Rooti Labs Privacy Policy
Effective from 24th May 2018
Rooti Labs is fully compliant with EU General Data Protection Regulations (GDPR) and is committed to EU data protection requirements (applicable to us as a data processor). We recognize the need for appropriate protection and management of any personally identifiable information (personal information) you share with us. Therefore, we don’t collect and process users’ personal information beyond what is legally required for the functioning of our products and services. Moreover, all of the information will be processed anonymously. Meaning, we don’t acquire or possess any information that can be used to identify an individual, nor can be reversed into sensitive personal information to identify the natural person, hence, to achieve complete anonymization.

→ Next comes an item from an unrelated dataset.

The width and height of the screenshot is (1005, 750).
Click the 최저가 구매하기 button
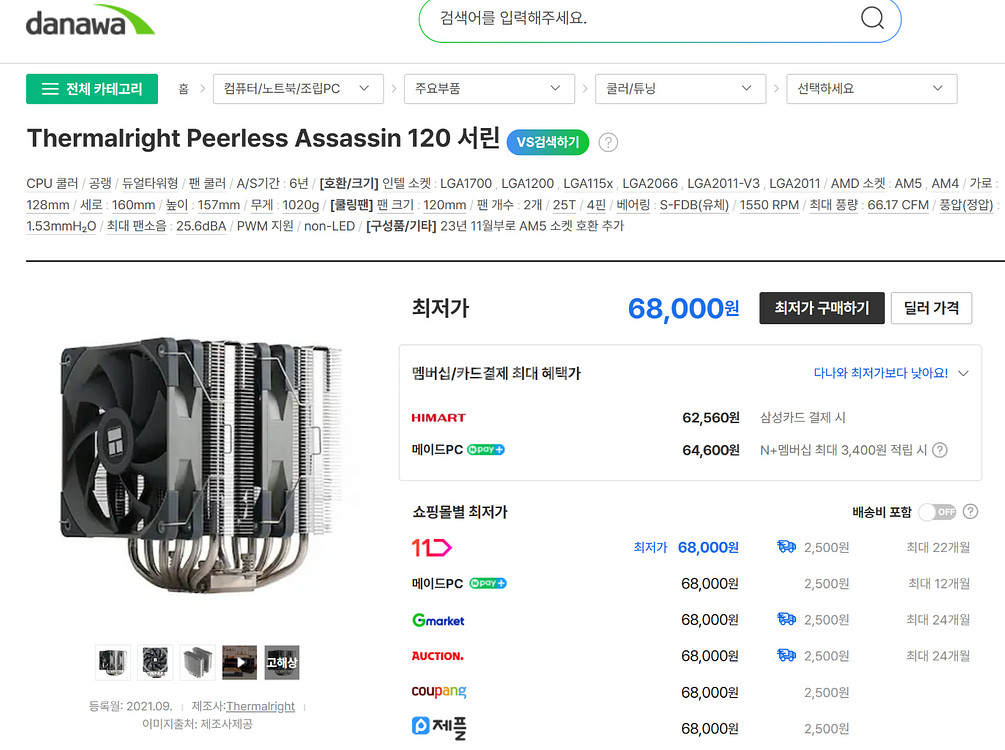click(x=821, y=308)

Data anonymization is a technique that irreversibly destroys any way of identifying the data subject. Data can be considered anonymized when it does not allow identification of the individuals to whom it relates, and it is not possible that any individual could be identified from the data by any further processing of that data or by processing it together with other information which is available or likely to be available.

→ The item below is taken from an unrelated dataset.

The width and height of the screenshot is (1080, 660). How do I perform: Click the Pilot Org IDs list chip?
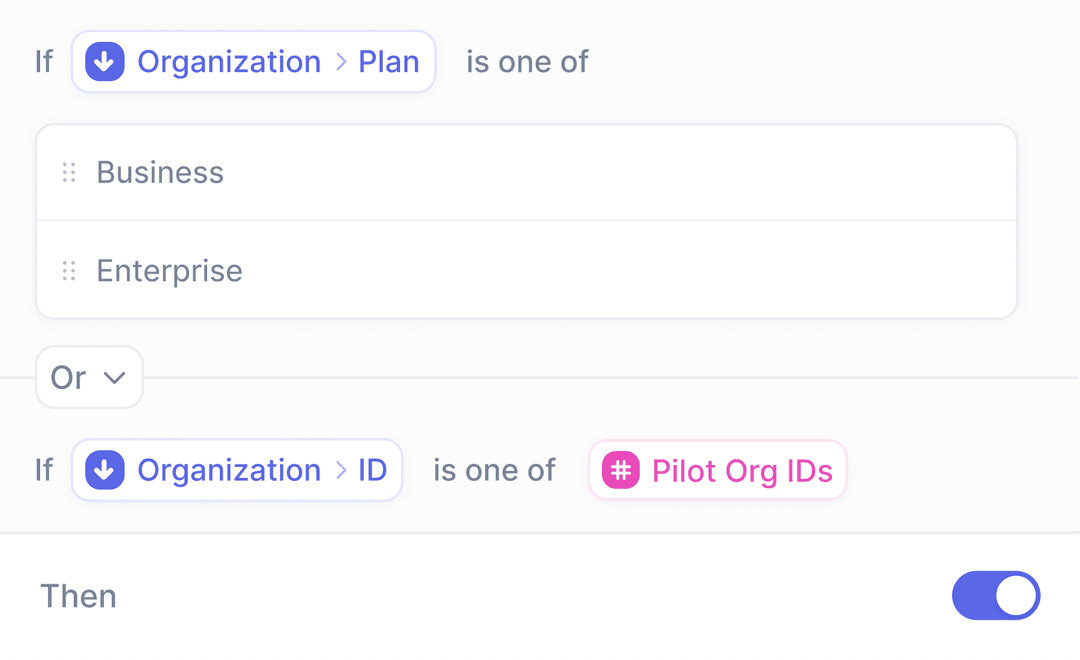(x=718, y=470)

Personal information means any information that may be used to identify an individual, including, but not limited to, a first and last name, a home or other physical address, an email address or other contact information; whether at work or at home. In general, you can visit our web pages or use our app without telling us who you are or revealing any personal information about yourself.
Data Security
We provide secure hosting from Amazon Web service(AWS), one of the most credible web service around the globe. It consists of redundant networking connections with high levels of both digital and physical security. Under AWS, we successfully established Data-at-Rest Encryption and Data-in-Transit Encryption. Meaning, all the inactive data stored physically in any digital form, as well as active data which flows over the public network will be supervised and protected by us at Root Labs.
Our servers at AWS are backed up nightly to ensure that if anything were to happen – to the server or the premises – the data would remain completely secure. Each server we provide is fully supported by a dedicated web service team at Rooti Labs, ensuring that we provide the best uptime and the quickest response possible.
All servers are monitored 24/7, alerting key personnel within the company should a data breach occur. This allows us to easily notify users should anything happen to the server.
Data subject rights
GDPR compliance requires data subjects be granted certain rights. Even though Rooti Labs achieves full anonymization and the data we possessed is not sensitive personal information, we are willing to follow GDPR compliance and list those rights that are relevant to the collection, processing, and storage of personal data on RootiCare.com.
Right to be forgetten
Should data subjects at anytime wish to withdraw their consent and no longer allow Rooti Labs to store their data, this request can be manually made via service@rootilabs.com. Please be sure to include the patient ID of whom the data is in reference too, so that all data relating to the data subject in question can be accurately removed.
Data portbility
Data Portability requires that data subjects are able to request, obtain, and/or transfer possession of collected data at any time. As mentioned above, this data can be manually requested via service@rootilabs.com and provided in an electronic format free of charge. Should the data subject wish to transfer the possession of the data stored by Rooti Lab, please be sure to also include the patient ID and relevant contact information relating to the individual or organization whom you wish the data to be transferred to.
Breach notification
Should Rooti Labs Ltd. encounter a breach/unauthorized access of personal data that is likely to “result in a risk for the rights and freedoms of individuals”, Rooti Labs Ltd. will ensure that a notification is made within 72 hours of becoming aware of the breach.
In-App privacy
When Rooti Lab collects personal information on the app, we insist on asking you not to type in any real name, personal ID, and information that can identify the natural person in order to achieve complete anonymization. Rooti Labs does not intend to collect and transfer personal information without your consent to third parties who are not bound to act on our behalf unless such a transfer is legally required.
Cookies and tracking technologies
Cookies are small pieces of data, stored in text files, that are stored on your computer or other devices when websites are loaded into a browser. They are widely used to ‘remember’ you and your preferences, either for a single visit (through a ‘session cookie’) or for multiple repeat visits (using a ‘persistent cookie’). They ensure a consistent and efficient experience for visitors and perform essential functions such as allowing users to register and remain logged in. Cookies may be set by the site that you are visiting (known as ‘first party cookies’), or by other websites who serve up content on that site (‘third party cookies’).
Our web pages utilize “cookies” to only recognize the login account, vendor ID, and the display settings associated with the account. They were used purely to optimize your viewing experience and not to record any information such as Internet domain and host names, Internet protocol (IP) addresses, browser software and operating system types, clickstream patterns, and dates and times that may reveal or access to your personal preferences and information.
Your Consent
By using this website, you consent to the terms of our Online Privacy Policy Should the Online Privacy Policy change, we intend to take every reasonable step to ensure that these changes are brought to your attention by posting all changes prominently on our website for a reasonable period of time.
We are committed to protecting your right to privacy. Rooti Labs respects your privacy and we will use our best efforts to ensure that the information you provide remains private. Information provided will only be stored on computers based in Ireland.